An excerpt from Rev. Bowers’ powerful testimony:
“The leader of the faith tradition of which I am a part is quoted as having said to his followers ‘whatsoever you do unto the least of these you have done unto me.’ This is an encouragement to his followers to look out for the well-being of all people, especially the most vulnerable among us. If those within our community who are afraid to leave their homes because of their gender identity are not among the ‘least of these’ then I don’t know who is. I believe this ordinance is an important step toward valuing the intrinsic self-worth of all people and honoring the image of God within them.
Bryan Bell, another local advocate who testified at last week’s hearing, addressed head-on a common fallacy that opponents of an updated ordinance frequently argue: That sexual predators will take advantage of the law to commit crimes.

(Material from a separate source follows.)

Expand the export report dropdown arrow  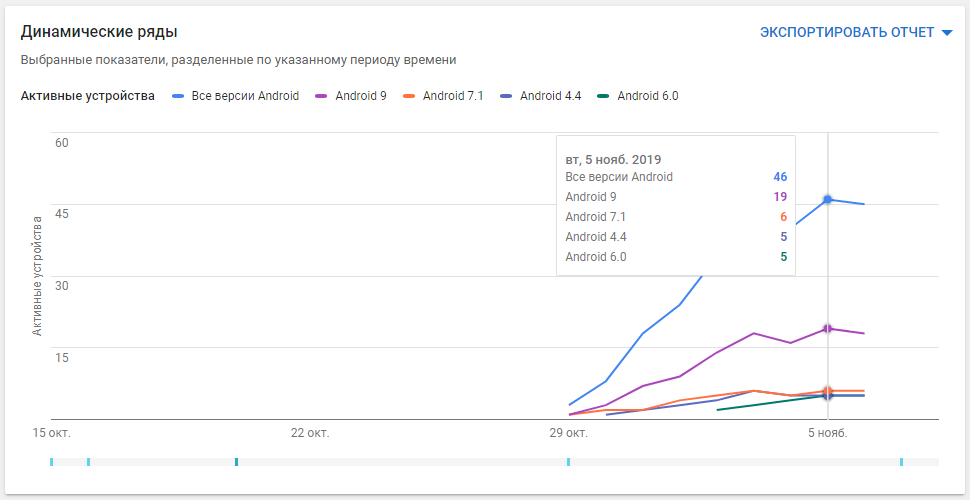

This, he testified, is simply flat-out false. Before Lafayette’s vote last week, there were already 18 municipalities in Indiana offering transgender-inclusive nondiscrimination protections. These cities and towns exhibited a wide range of political and religious diversity, but they have one thing in common—none had experienced any increase in crimes related to updating the law.
The fact is, he said, sexual predators commit crimes that are punishable to the fullest extent of the law, and updating the human relations ordinance to include gender identity does not change criminal law in any way, shape or form.
“Areas across the US have provided gender identity protections with essentially no negative consequences toward women and children in over 20 years. Since 1993 in Indiana there simply hasn’t been any incident of bathroom sexual predators dressing like women to get access to our women and children. This is a fallacy.”
Advocates for LGBT equality within Lafayette’s structures of government have also been working for years to update the local ordinance. These include Randy Studt, who serves as chair of the Lafayette Human Relations Commission. He has also served as an officer in Citizens for Civil Rights and Indiana Equality, two statewide groups working to update state laws to protect LGBT people from discrimination.
For Randy, efforts to pass local ordinances are stepping stones to updating statewide nondiscrimination laws, something that carries a heavy importance for him, personally:
“In most of Indiana I could be fired, lose my housing or be denied service in a public place, because Indiana law does not protect me from discrimination or harassment. Indiana needs to add sexual orientation and gender identity to our civil rights code and overturn the effects of RFRA.”
Grassroots advocates like Rev. Bowers, Bryan Bell and Randy Studt are working over-time across the state to ensure that local laws fill the gap left by state government. But their work isn’t done yet, and they can’t do it alone.
Tippecanoe County’s transgender-inclusive ordinance goes up for a final vote on Monday, Sept. 19, and we know a vocal fringe group of opposition is already gearing up for a fight.